I have heard this statement a lot of times before, seen sarcastic and deep meaning pictures illustrating so but never had i thought about its depth…

I am just a little confused and more than that shocked to find myself in a state where i can truly relate to this small yet emotionally black and strong statement of 3 words…

Why do i feel so related?

Honestly, more than related, I find entire truth of my being in this statement when i say “Nobody Knows me…”

*thinks about everyone she met in her life*

Nope…No one that I have met in my life knows me… Sometimes its good but sometimes all it does is add to your confusion… Because of all the people that you meet, nobody knows the exact you and thats very disappointing and shocking…

When I sit back and think about my actions, words, behavior or attitude, I cannot seem to find any of them guilty… Yeah Yeah I know you may think at this moment that everyone calls themselves right and I am doing the same here… Being remorseless…

But I am not a commit-a-crime-and-run-off type of person… I am rather a thinker of my own actions and words…Every once in a while I stand my actions and behaviour in my own court of justice to see if they are guilty or not… And often and most often they are dismissed free of charge and guilt…

The ground upon which i get dismissed free is because I am just a little different, think different and behave different… I speak right instead of making a lie just to impress or flatter someone… I choose to be true rather than coaxing or cajoling…I tend to keep a fair distance when I am socializing and I do not appreciate getting too personal because that keeps me comfortable…And I definitely do not like it when people tend to become too friendly with their too flowery words and too exaggerated attachment for no reason…

On these grounds, I do not see myself guilty anywhere…

But yet, I am enforced to think and feel guilty in matter far worse… To the extend that no one likes to talk to me no more because they think I am too obscured or I like to play the mystery game… They tell me I should just be left alone and that even if I am around them, the entire place  ends up complaining on me…

Sometimes it feels like em some sort of a ugly and ferocious monster … Coz soon as ppl see me, thats exactly what their reaction is like… Or if someone is strong enough to stay, they see to it that they just remain silent so as not to provoke me…

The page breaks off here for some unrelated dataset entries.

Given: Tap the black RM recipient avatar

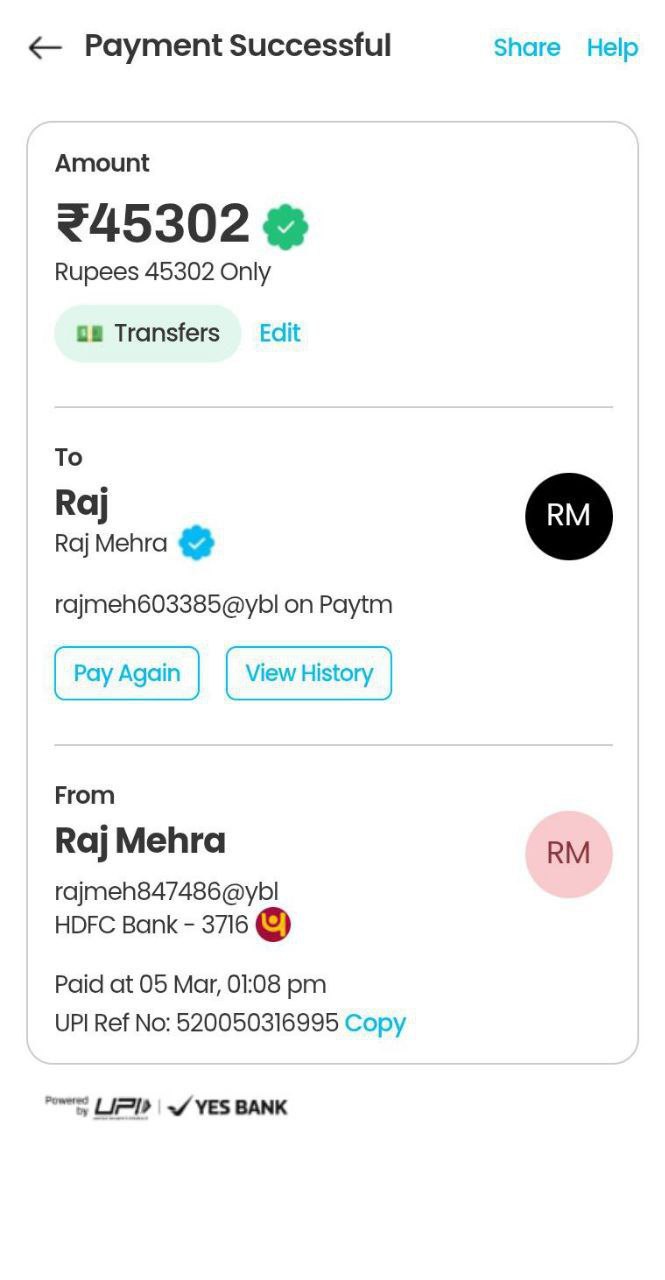Looking at the screenshot, I should click(x=568, y=516).
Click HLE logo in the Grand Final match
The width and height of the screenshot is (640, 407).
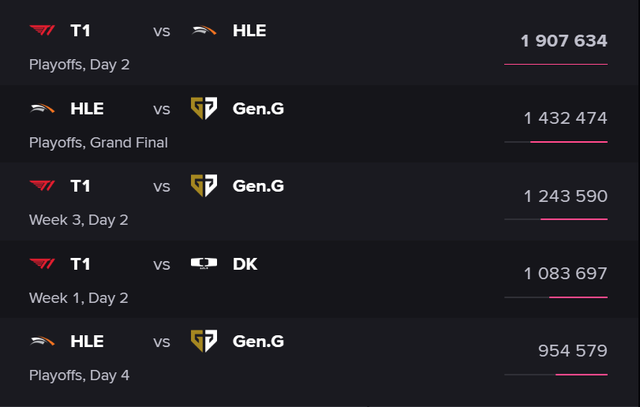(43, 108)
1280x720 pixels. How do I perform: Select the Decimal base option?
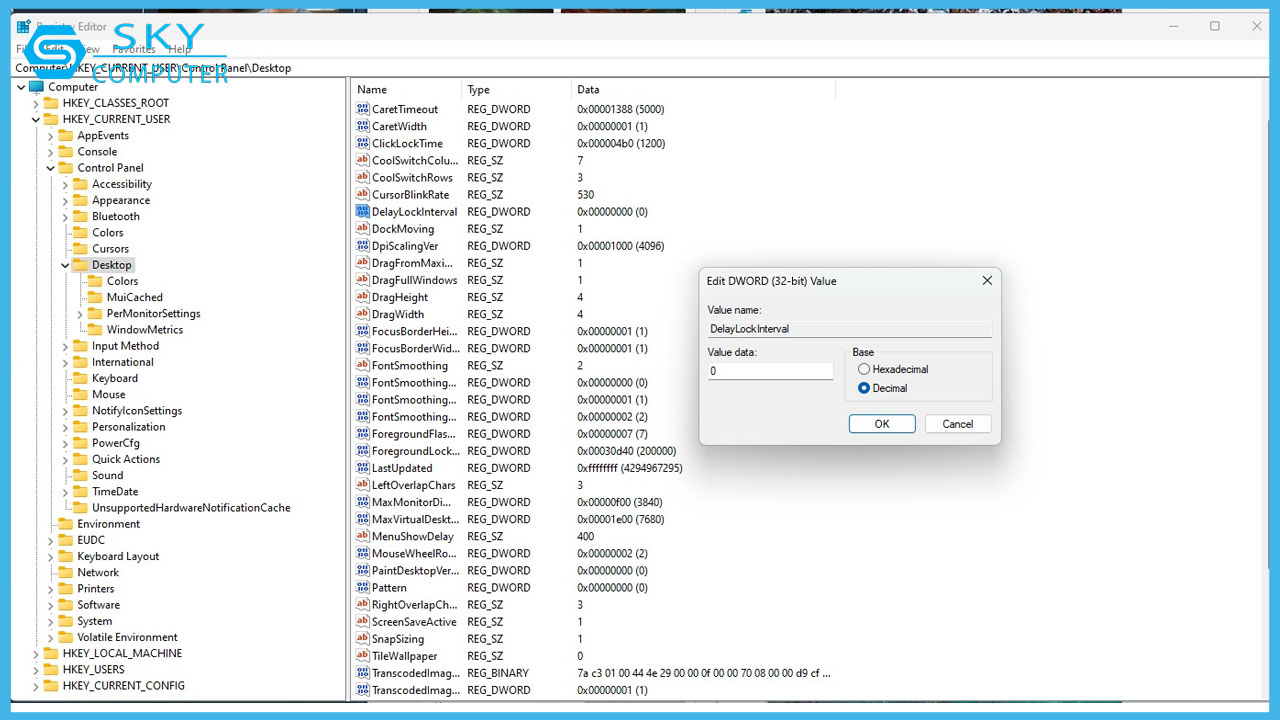pos(864,388)
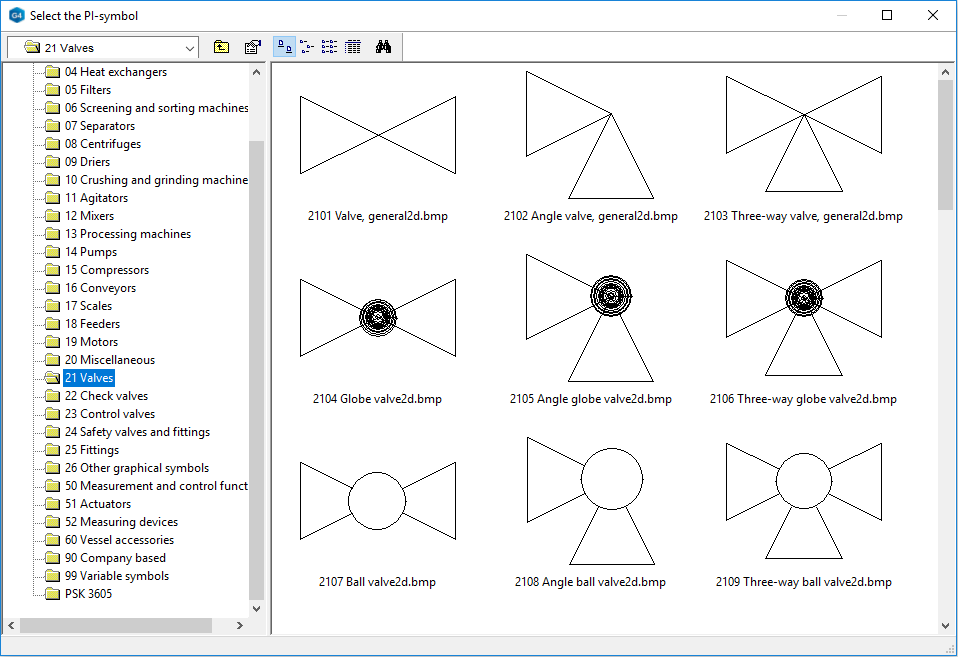Switch to small icons view

pyautogui.click(x=307, y=47)
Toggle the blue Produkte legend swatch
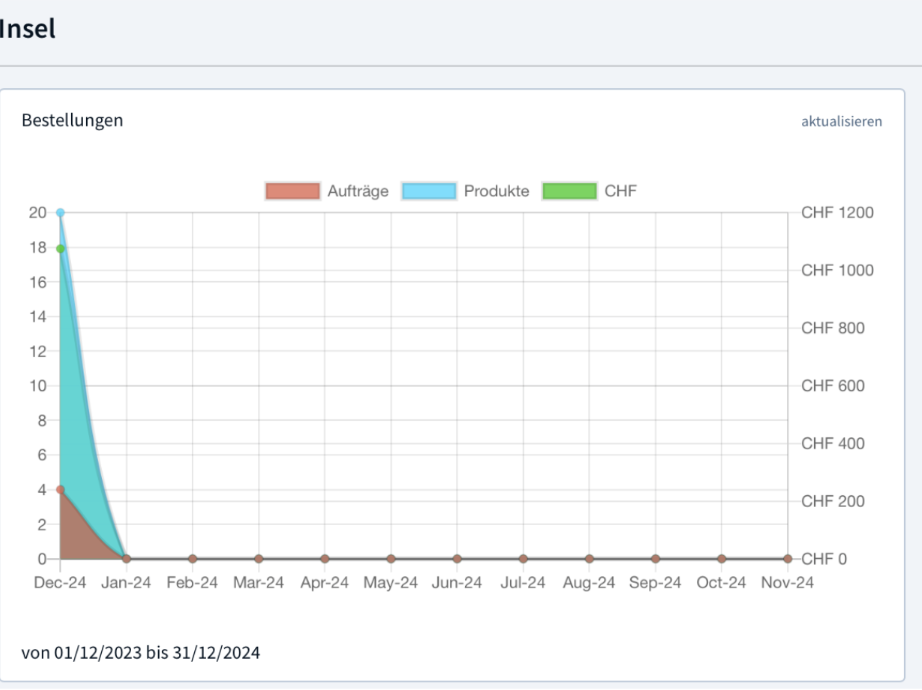922x690 pixels. click(x=428, y=191)
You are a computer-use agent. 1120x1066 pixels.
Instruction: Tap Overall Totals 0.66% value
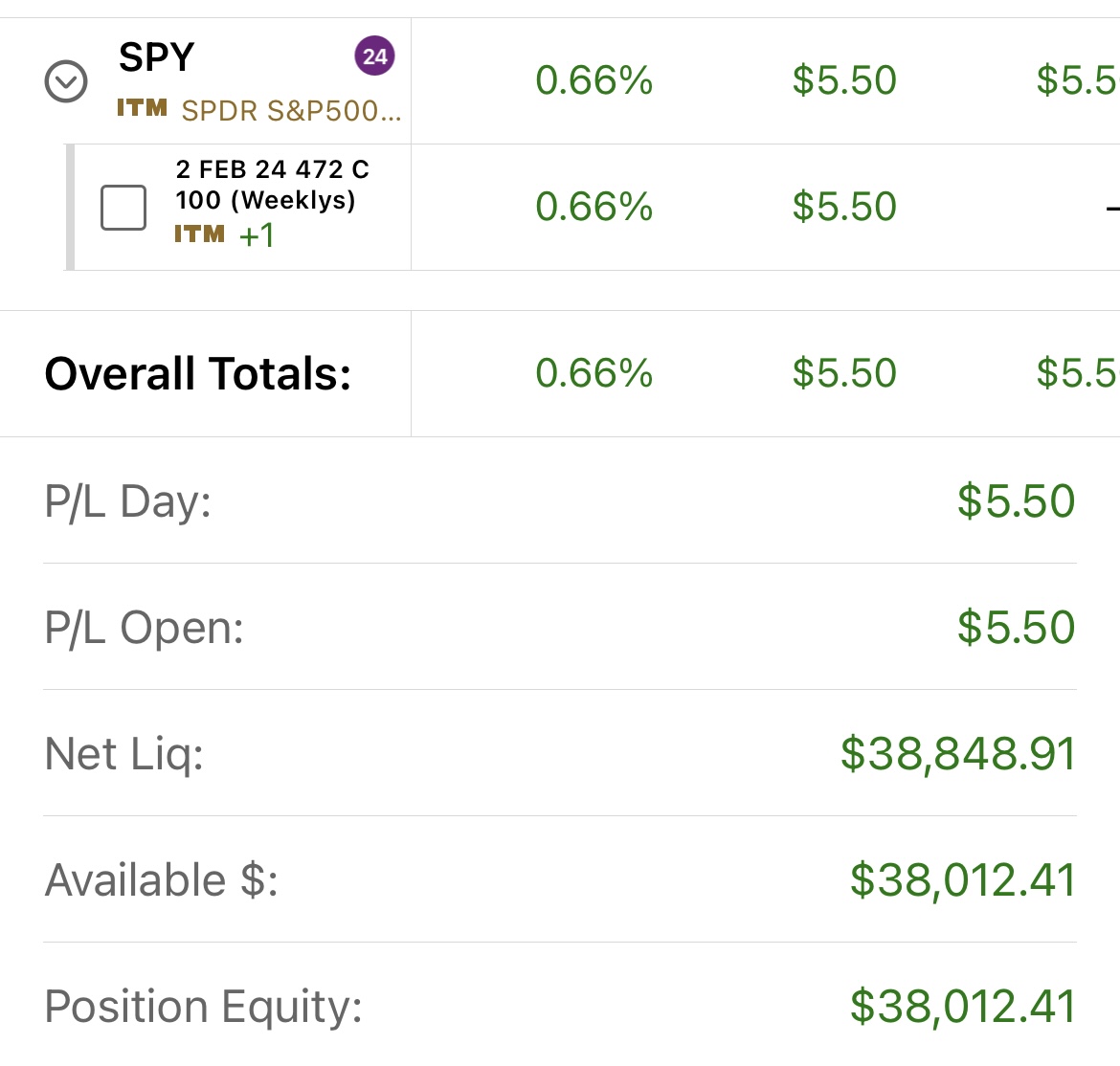pos(594,372)
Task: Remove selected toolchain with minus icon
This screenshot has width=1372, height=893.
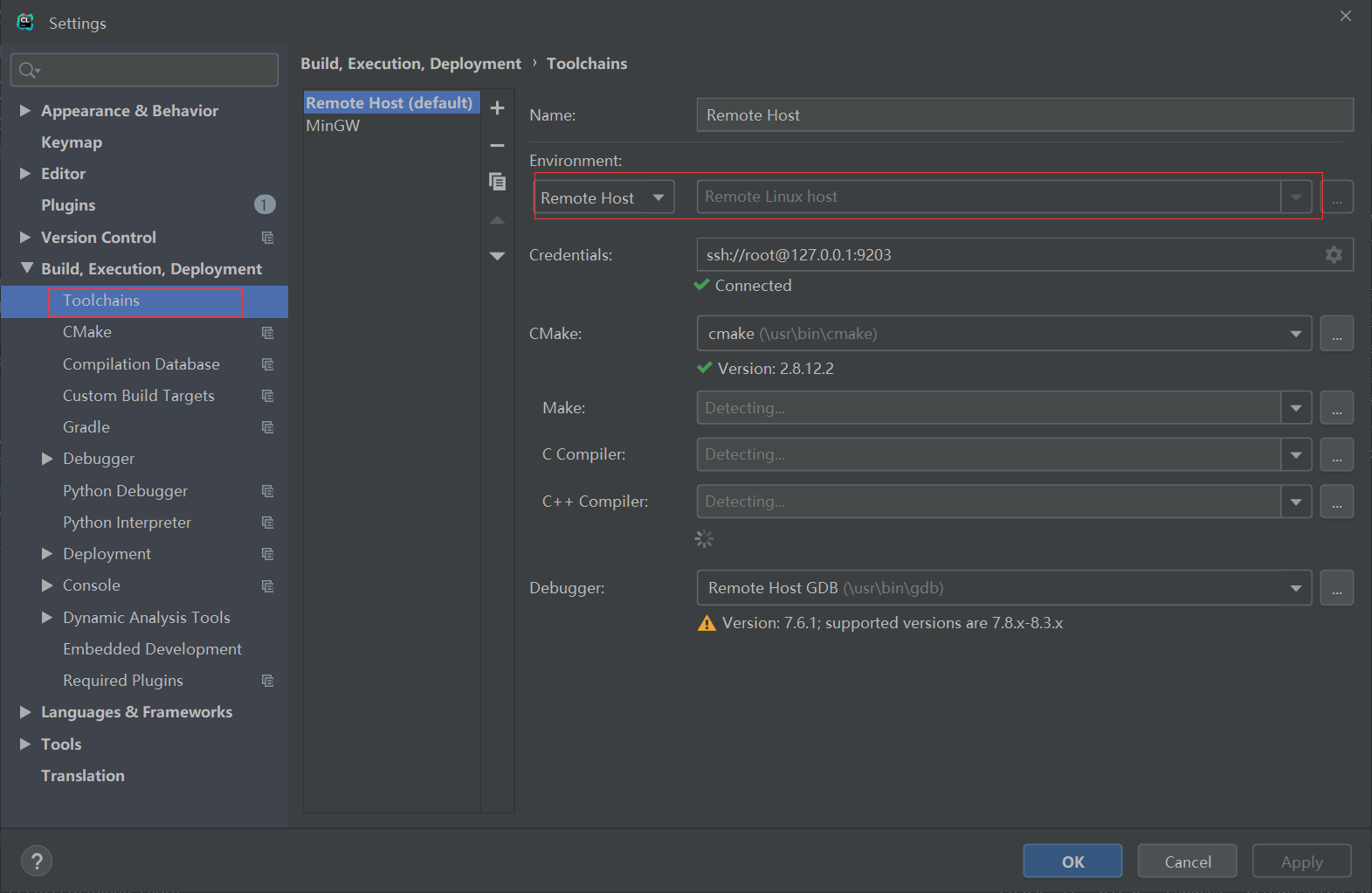Action: 497,146
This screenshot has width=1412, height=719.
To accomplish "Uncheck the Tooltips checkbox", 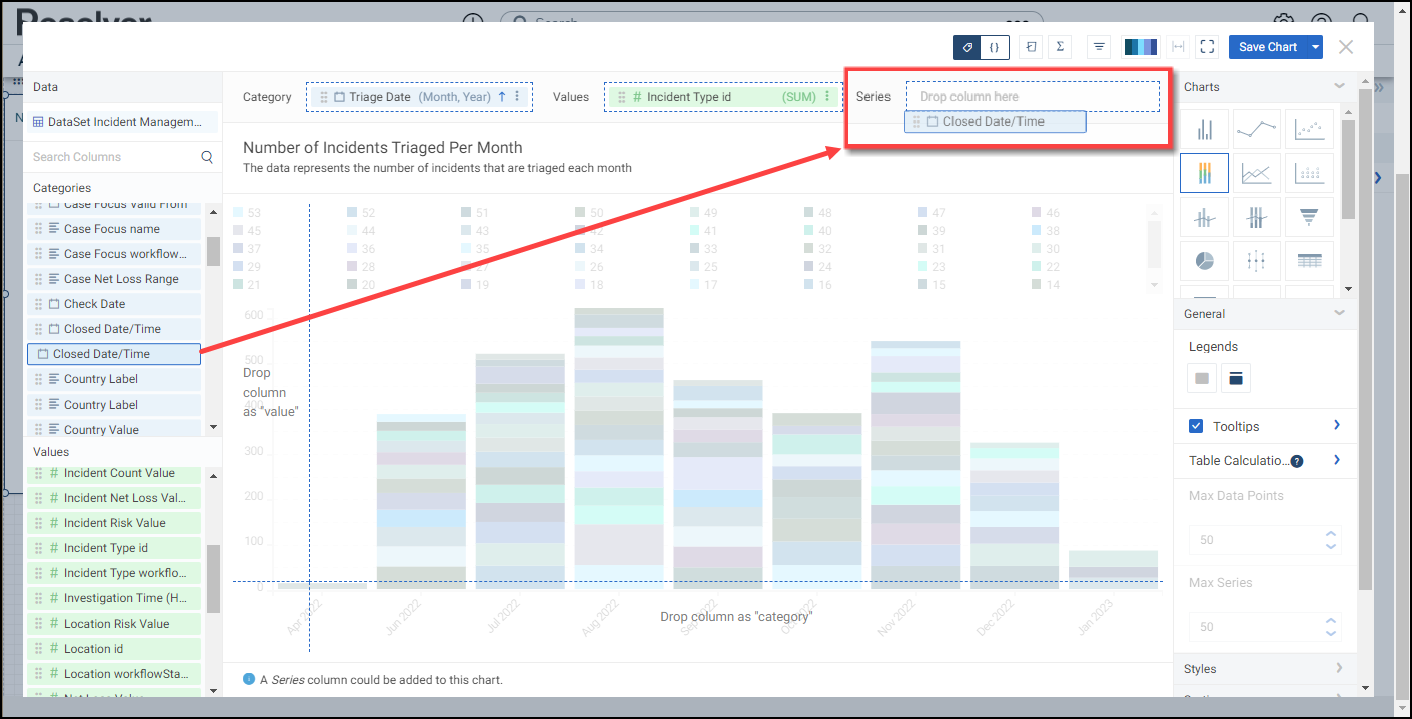I will (x=1196, y=426).
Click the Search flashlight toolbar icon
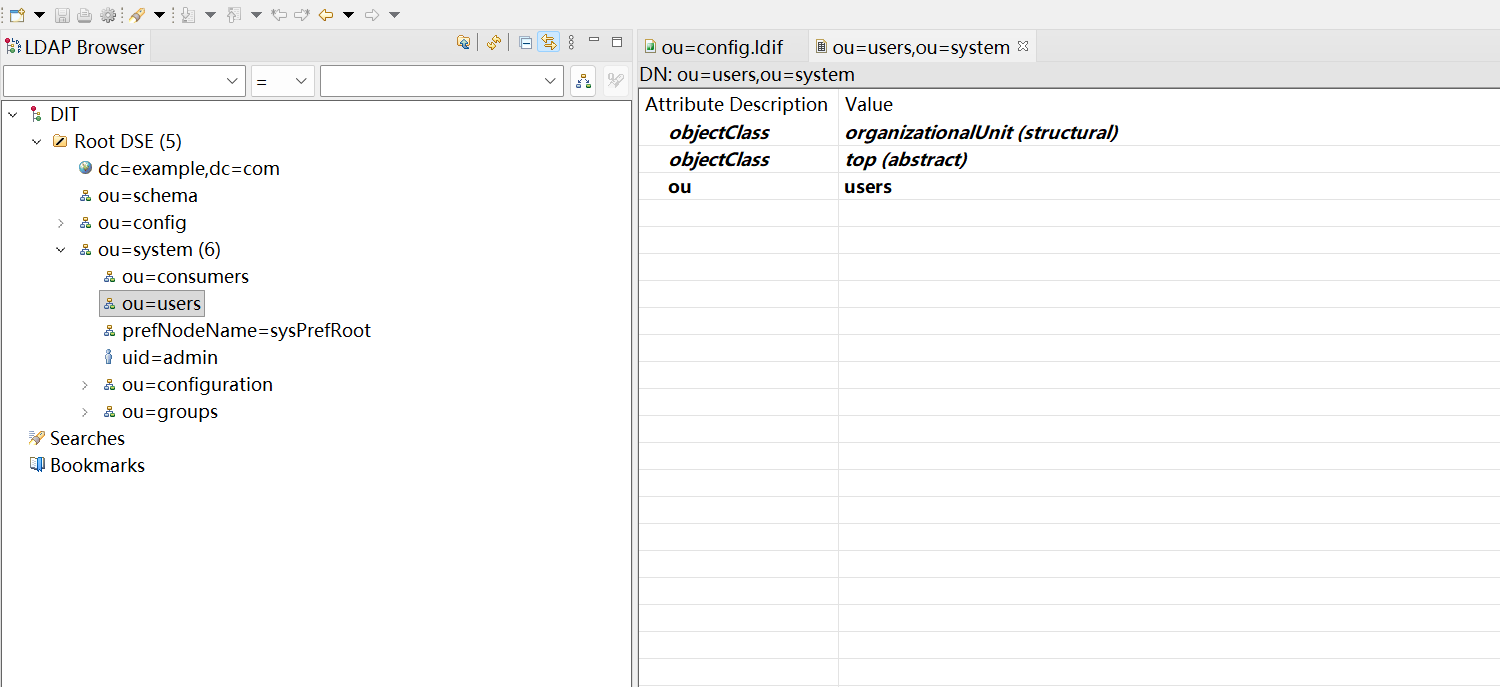Screen dimensions: 1500x687 coord(137,15)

I am confused definitely confused and even more confused… And right now I am SCREAMING OUT LOUD silently inside my head… There are questions that are flooding and I find no answers…

Confused I am…But not on my part… I am confused on why is there just not even a single person who understands me just the way I am… I am not a rocket science… I am easy to read and easy to understand and far more easier to understand than others but no one does,

Because,

Nobody Knows Me…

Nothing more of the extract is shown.